La proposition de Carra ne pouvait paraître exagérée à ses contemporains ; elle avait en effet son origine dans des mesures prises par la monarchie contre les gens de finance, que le régent avait traités avec la même dureté, dans les considérans de l’édit de mars 1716, portant création d’une chambre de justice. « Ils ont détourné la plus grande partie des deniers qui devaient être portés au trésor royal... » — « Les fortunes immenses et précipitées de ceux qui se sont enrichis par ces voies criminelles, l’excès de leur luxe et de leur faste qui semble insulter à la misère de la plupart de nos sujets, sont déjà une preuve manifeste de leurs malversations. Les richesses qu’ils possèdent sont la dépouille de nos provinces, la substance de nos peuples et le patrimoine de l’état. » En outre, le préambule de l’édit rappelait les ordonnances de 1545 et 1601, qui condamnaient à la peine de mort les préposés au maniement des deniers publics coupables de malversation, sans que la peine pût être modérée par les juges qui en doivent connaître.

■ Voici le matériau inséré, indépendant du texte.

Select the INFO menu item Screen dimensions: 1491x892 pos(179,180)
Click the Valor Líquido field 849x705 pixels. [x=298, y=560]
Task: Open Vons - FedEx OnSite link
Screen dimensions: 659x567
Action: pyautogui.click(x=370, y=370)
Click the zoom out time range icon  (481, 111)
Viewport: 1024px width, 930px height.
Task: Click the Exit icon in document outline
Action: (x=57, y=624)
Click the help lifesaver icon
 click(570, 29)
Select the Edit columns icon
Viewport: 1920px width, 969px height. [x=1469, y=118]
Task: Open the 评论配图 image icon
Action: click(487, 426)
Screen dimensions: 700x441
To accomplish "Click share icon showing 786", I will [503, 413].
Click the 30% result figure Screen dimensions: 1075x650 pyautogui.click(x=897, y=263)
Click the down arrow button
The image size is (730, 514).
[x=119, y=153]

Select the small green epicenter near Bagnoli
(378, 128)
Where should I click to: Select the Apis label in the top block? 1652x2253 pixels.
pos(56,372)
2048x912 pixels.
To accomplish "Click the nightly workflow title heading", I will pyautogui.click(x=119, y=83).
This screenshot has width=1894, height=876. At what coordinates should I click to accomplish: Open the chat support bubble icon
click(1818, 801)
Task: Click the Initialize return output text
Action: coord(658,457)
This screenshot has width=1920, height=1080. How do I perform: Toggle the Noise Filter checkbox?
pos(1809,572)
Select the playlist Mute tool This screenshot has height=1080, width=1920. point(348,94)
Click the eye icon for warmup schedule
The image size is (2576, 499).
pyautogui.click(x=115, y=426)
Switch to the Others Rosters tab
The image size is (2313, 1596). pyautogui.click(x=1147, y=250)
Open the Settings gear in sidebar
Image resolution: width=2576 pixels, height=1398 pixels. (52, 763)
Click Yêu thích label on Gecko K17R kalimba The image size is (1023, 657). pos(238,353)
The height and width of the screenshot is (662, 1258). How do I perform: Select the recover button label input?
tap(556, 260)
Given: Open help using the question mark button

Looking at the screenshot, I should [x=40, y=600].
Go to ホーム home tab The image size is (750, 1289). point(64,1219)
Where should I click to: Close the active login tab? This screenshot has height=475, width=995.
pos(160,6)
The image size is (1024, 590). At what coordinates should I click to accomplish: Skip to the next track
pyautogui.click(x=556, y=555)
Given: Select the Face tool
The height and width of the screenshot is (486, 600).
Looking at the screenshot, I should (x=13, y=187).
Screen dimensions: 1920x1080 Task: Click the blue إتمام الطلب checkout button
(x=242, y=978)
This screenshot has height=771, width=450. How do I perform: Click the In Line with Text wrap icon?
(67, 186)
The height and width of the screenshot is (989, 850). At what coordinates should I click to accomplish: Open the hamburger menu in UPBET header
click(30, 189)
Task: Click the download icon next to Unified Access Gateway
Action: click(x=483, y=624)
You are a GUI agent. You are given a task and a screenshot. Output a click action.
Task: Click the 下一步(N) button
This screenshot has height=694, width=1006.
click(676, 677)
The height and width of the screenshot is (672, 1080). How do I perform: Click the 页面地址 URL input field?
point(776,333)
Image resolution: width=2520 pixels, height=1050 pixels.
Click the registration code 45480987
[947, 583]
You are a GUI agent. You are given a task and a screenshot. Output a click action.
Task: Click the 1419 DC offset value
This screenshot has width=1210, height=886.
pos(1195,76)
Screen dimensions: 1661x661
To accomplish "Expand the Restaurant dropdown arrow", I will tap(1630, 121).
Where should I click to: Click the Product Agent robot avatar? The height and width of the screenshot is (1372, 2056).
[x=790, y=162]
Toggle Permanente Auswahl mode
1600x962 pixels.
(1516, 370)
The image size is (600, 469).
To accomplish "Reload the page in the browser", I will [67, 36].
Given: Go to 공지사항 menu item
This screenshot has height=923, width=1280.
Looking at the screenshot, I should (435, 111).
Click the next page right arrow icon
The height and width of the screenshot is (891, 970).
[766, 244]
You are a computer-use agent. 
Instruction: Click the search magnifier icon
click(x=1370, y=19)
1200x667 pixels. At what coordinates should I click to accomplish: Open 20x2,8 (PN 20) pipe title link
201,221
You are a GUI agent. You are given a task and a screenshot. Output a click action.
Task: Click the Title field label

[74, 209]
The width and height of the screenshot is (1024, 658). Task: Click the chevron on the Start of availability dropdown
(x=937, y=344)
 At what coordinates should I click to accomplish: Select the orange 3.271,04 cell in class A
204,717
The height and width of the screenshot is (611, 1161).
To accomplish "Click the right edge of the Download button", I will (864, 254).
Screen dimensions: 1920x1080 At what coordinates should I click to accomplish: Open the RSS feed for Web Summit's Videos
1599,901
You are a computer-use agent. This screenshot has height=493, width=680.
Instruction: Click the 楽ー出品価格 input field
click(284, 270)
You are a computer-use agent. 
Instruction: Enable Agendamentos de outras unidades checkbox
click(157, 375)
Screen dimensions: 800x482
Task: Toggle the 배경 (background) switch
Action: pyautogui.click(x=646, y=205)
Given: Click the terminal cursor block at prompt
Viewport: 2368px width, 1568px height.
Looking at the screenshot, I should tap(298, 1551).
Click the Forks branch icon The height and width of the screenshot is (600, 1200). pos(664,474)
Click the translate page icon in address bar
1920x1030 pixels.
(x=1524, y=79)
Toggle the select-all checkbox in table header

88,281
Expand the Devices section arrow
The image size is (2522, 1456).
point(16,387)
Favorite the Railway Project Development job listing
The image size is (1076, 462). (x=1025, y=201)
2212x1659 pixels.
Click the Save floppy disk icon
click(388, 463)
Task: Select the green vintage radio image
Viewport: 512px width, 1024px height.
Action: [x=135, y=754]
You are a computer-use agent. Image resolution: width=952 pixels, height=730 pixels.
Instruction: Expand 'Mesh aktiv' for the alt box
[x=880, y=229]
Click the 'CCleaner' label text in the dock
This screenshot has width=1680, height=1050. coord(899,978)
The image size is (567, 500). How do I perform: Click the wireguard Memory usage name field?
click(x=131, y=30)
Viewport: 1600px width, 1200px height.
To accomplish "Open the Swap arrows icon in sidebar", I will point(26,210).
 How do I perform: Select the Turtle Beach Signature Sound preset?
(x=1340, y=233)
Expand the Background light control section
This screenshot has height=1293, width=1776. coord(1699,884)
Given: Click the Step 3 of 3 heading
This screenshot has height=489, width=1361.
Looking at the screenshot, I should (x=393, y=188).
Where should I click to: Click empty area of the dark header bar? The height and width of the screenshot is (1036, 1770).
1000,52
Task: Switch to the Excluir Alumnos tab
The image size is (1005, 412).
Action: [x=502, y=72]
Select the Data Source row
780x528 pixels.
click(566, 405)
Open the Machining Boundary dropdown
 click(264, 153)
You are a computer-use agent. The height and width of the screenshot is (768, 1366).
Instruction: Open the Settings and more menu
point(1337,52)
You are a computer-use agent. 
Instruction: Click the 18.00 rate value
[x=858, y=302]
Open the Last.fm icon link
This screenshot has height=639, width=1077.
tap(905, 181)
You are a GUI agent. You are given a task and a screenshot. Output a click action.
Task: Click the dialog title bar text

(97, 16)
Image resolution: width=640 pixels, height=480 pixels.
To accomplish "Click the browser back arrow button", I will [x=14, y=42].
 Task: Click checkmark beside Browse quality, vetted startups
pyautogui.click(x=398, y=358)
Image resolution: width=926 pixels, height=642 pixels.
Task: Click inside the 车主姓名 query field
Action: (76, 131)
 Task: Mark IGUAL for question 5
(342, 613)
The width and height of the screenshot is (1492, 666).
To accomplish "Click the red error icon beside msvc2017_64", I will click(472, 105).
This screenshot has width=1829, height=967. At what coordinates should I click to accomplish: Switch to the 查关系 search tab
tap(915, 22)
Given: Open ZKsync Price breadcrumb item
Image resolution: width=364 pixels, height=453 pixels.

Les fermiers-généraux furent oubliés pendant la lutte des Girondins et des Montagnards. Le 5 juin, le député Montant, prétendant que les commissaires liquidateurs cherchaient à retarder la reddition de leurs comptes et à détourner les sommes qui leur étaient confiées, obtint un décret qui supprimait la commission, ordonnait l’apposition des scellés sur leurs papiers et la mise sous séquestre des fonds en caisse. Le lendemain, 20 millions en assignats et 9,000 livres en numéraire étaient transportés au trésor. Ainsi tout le travail de la liquidation était arrêté, au grand désespoir des commissaires, qui avaient hâte de voir approuver leur reddition de comptes. En vain s’adressèrent-ils à Clavières, à Garat, ministre de l’intérieur, à Vernier, président du comité des finances, tous reconnurent le mauvais ef1er et d’un décret provoqué par l’initiative individuelle et dont le comité des finances ignorait même la teneur.